• SUPPLIED RECORDS
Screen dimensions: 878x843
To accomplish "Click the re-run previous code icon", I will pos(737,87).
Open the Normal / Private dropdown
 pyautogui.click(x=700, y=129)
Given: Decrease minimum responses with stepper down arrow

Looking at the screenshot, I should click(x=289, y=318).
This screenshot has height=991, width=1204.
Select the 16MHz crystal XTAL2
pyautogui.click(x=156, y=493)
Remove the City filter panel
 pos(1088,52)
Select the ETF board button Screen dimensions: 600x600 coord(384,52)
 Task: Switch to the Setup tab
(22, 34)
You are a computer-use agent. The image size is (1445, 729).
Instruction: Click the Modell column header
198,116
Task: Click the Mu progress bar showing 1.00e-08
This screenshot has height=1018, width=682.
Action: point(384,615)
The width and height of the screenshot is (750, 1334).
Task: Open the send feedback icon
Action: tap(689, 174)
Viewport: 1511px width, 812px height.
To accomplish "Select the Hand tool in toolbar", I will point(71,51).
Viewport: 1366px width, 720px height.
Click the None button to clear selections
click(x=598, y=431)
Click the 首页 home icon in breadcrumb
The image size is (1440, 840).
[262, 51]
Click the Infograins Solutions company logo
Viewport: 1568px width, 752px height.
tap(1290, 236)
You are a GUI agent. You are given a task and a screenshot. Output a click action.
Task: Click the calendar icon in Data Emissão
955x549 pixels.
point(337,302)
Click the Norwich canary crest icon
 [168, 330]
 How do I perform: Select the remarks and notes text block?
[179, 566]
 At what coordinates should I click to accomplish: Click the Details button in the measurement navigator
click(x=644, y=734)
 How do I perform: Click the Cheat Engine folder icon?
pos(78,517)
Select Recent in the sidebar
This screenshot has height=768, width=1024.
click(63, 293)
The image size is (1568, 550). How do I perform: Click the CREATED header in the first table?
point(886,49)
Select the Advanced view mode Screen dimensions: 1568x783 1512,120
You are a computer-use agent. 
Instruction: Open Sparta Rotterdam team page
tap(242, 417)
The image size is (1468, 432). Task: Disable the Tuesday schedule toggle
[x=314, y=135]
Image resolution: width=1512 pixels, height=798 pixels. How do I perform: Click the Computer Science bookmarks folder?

• WHAT IS NEEDED
A single number is expected: how many lines in the records contain the string "agent".

• RESPONSE AREA
3